The Final Destination
This is the best Death could give in 3D?
This is the best Death could give in 3D?
Before I begin my official review, allow me to talk about the title for the fourth entry in the Final Destination series. Remember the back in the 80s when the Friday the 13th series was going strong and Paramount decided to end the series on the fourth entry that was subtitled The Final Chapter (see the parallels already?)? Yeah, well it is over twenty years since then and Friday the 13th already has a reboot that happens to be the twelfth chapter. So much for finality, because in Hollywood money talks. It also just so happens that The Final Destination opened in first place during its first weekend, beating out Halloween 2 and Taking Woodstock. So the question is, is this really the last one? After what I just saw, I hope so.

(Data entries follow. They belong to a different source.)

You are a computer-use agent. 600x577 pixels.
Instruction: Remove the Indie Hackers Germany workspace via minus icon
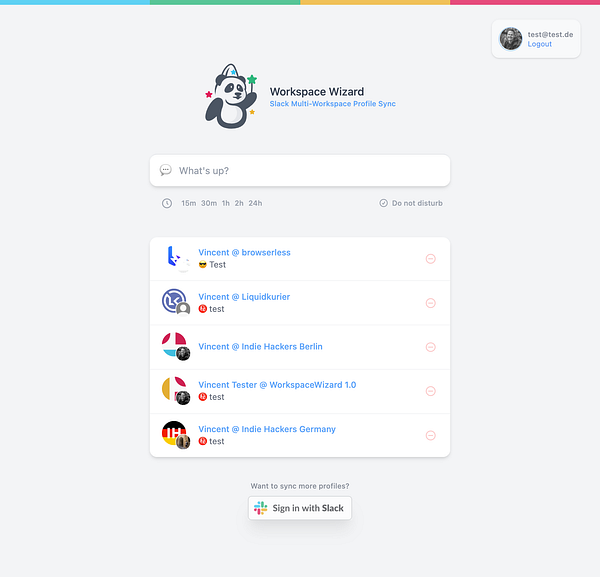[430, 435]
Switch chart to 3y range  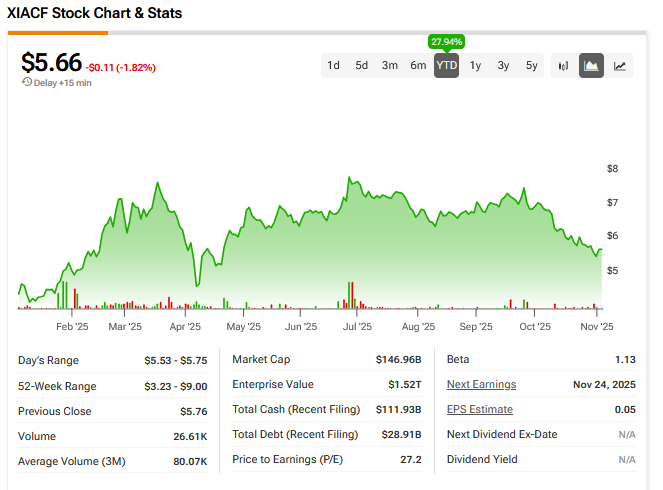(503, 66)
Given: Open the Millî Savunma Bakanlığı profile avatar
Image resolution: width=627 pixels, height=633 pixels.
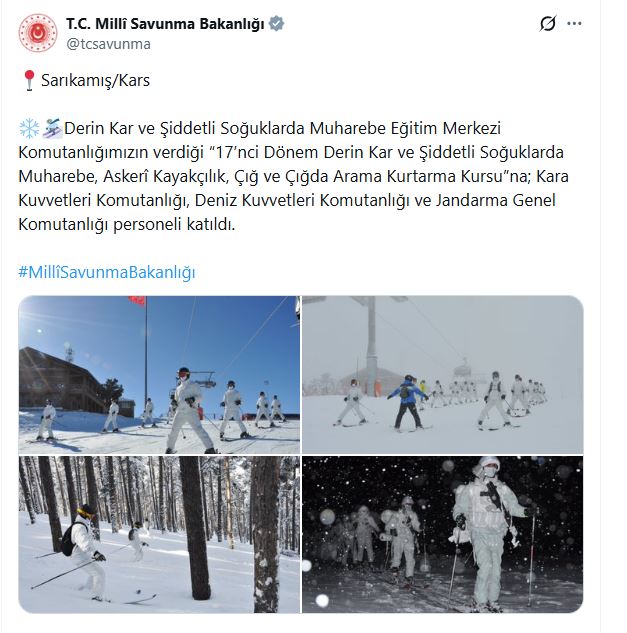Looking at the screenshot, I should click(x=38, y=33).
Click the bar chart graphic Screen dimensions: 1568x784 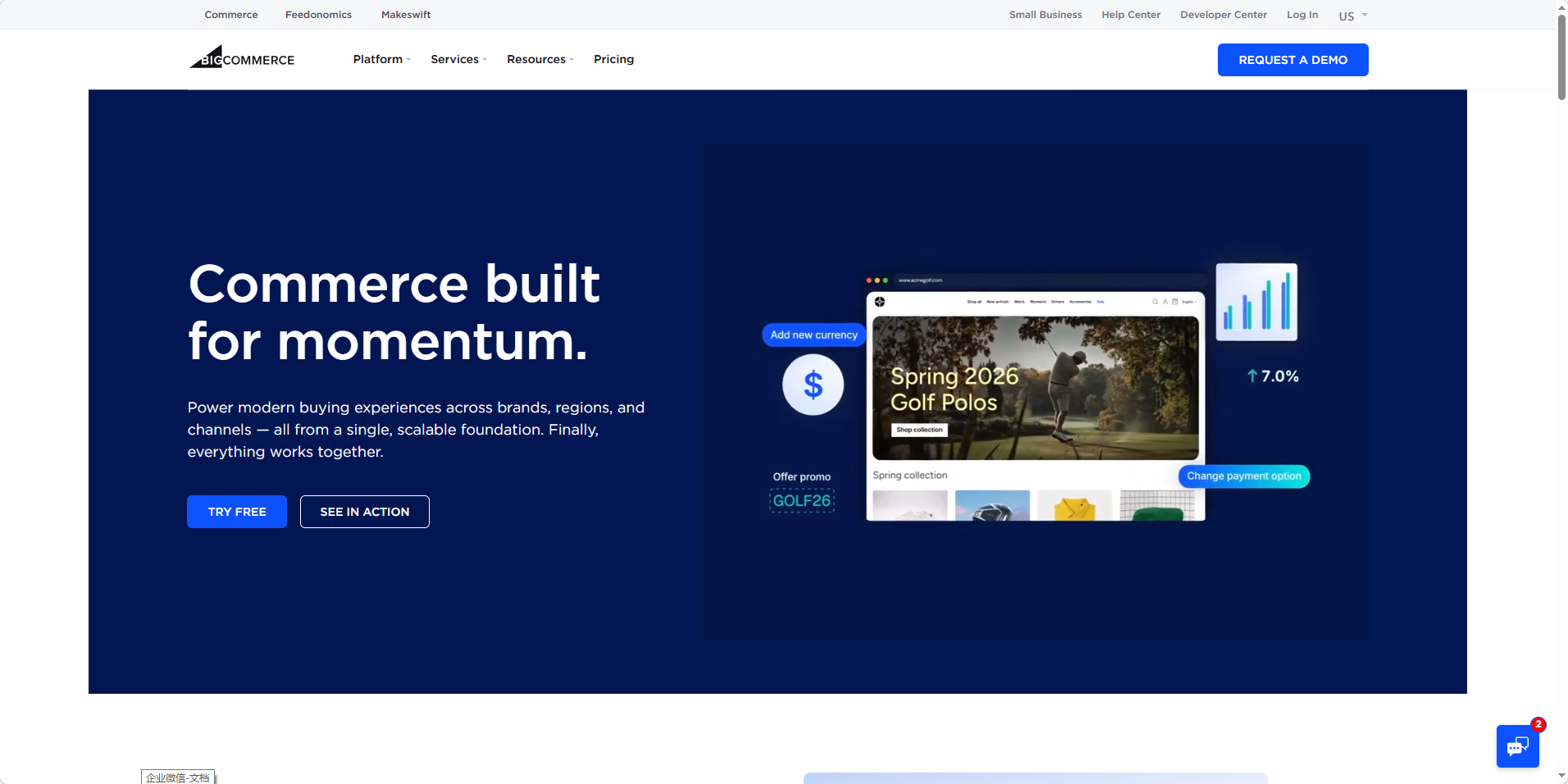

Plot Synopsis: Nick and his friends Lori, Hunt, and Janet decide to go watch a stock car race one day. Well, mainly it’s Hunt, but that is only because of the possibility that he might see some spectacular crash and be entertained. Conveniently, Nick soon has a premonition of a crash that eventually comes in their direction. The car kills pretty much everybody in the section, but just as Nick meets his end, the premonition ends. What really gets Nick paranoid though is that the chain of events begins once again in reality. Eventually, Nick gets his friends and a few others to leave the track after a fight ensues. But when they all get outside, the crash occurs just as Nick said it would. The group thinks that they have dodged the bullet for now, but when the other survivors begin to die in mysterious and bizarre ways, Nick believes that they are next in the chain.

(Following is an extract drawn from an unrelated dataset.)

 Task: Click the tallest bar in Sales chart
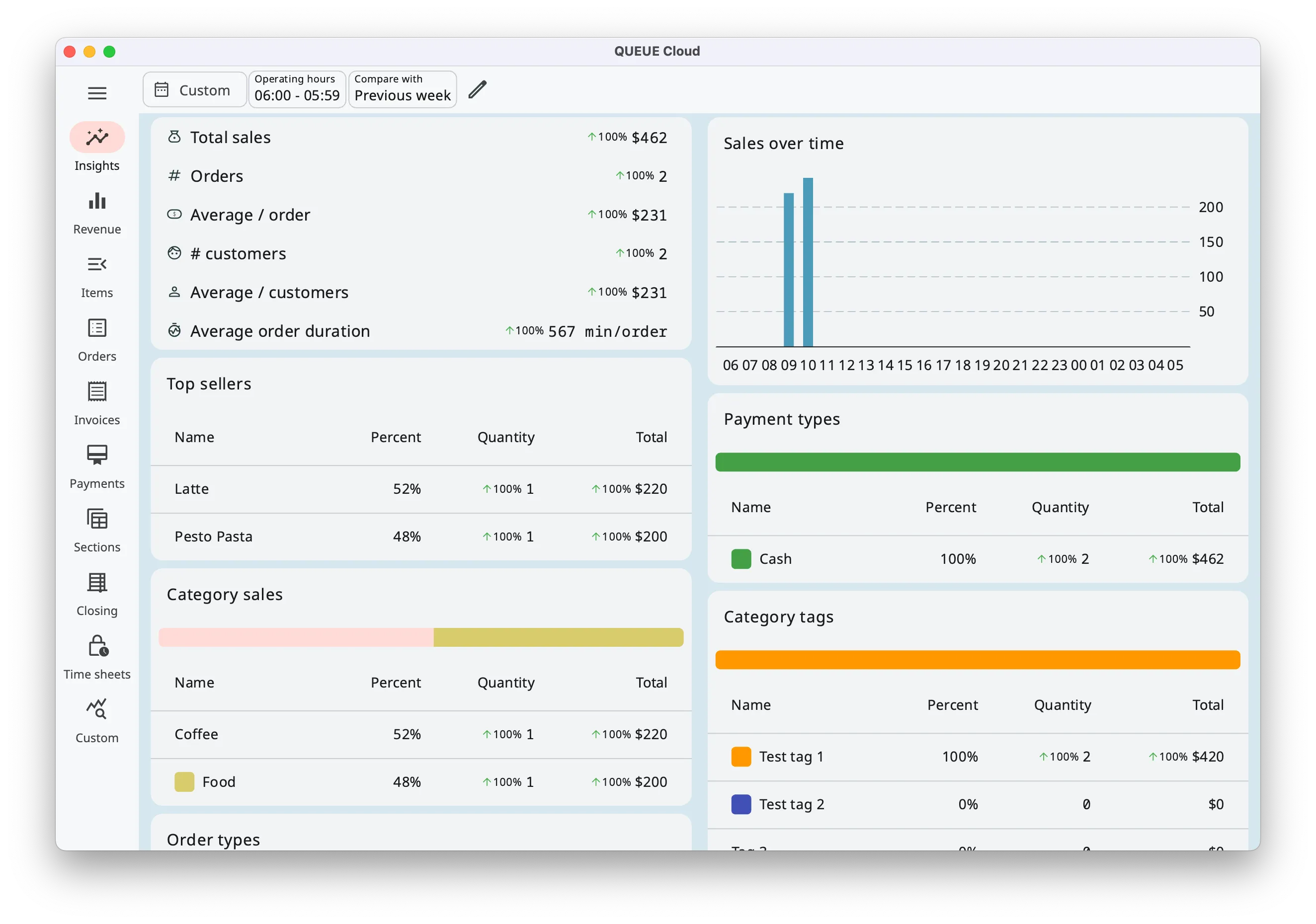tap(808, 262)
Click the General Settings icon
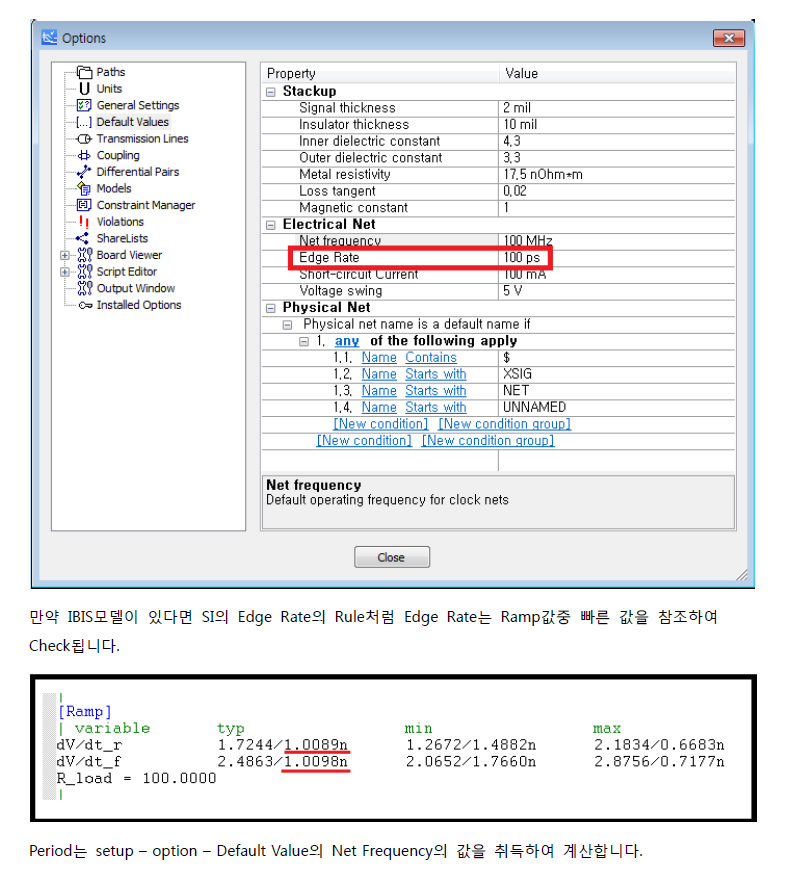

If you have seen a Final Destination movie before, then you know the deal. Writer Eric Bress wisely chucks out the explanations behind Death’s grand design and cuts straight to the chase, making for a fast paced thriller not bogged down by redundant exposition. The bloody kills come at a nonstop clip, and there is never a dull moment. Here is the problem though; I didn’t care one iota as to what would happen next. Now to call horror characters flat is like saying junk food is bad for you, but I want at least some kind of differentiation between them, no matter how minimal the character development is. The first Final Destination and even the third one to a certain extent (I haven’t seen the second), took at least a little breather here and there to lay the basic foundations for the characters and who they are. Here, we quickly meet the four leads, get their names, and then the premonitions begin. No investment, no reason to care, just bang, boom, splat, and then done. The actors don’t improve matters much either. The two girls in the group are interchangeable, and Bobby Campo (Nick) makes for a boring protagonist. Only Nick Zano makes any kind of impression as Hunt, the stereotypical asshole. When the security guard is more developed than your leads, you’ve got a problem.
Returning from his directing gig on Final Destination 2 is David R. Ellis, who at least has experience with the series and its machinations. Despite this, Ellis appears to be going on auto-pilot here. Many of the kill sequences seem uninspired and tiring, such as one instance where they repeat one of the more memorable deaths from the original. It also doesn’t help that some of them are laughably cheesy, and not intentionally cheesy either. Something that intrigued me when this entry was announced was that many of the scenes would be shot in 3D, since 3D and Final Destination seem to go hand and hand. But this turns out to be a disappointment, as many of these effects are cartoonish and of the “throw objects at the screen” variety. Some of the effects like the flying race cars stand out as strong uses of the format, but most of the 3D is a wasted opportunity. One thing Ellis doesn’t skimp on though is the blood and guts. With the exception of some moments of CGI gore, there are some pretty nasty bits that had me cheering (love the tire kill). Actually the best moments come during the opening and closing credits, which inject some originality into the events by showing the kills in an X-ray overall. It sounds stupid on paper, but the end result turns out better than expected.
Judging by the title and quality of the final product, one would hope that the series could just stay dormant for a while and take a rest so the filmmakers could come up with some creative ideas. How about a reboot? I’m just kidding about that.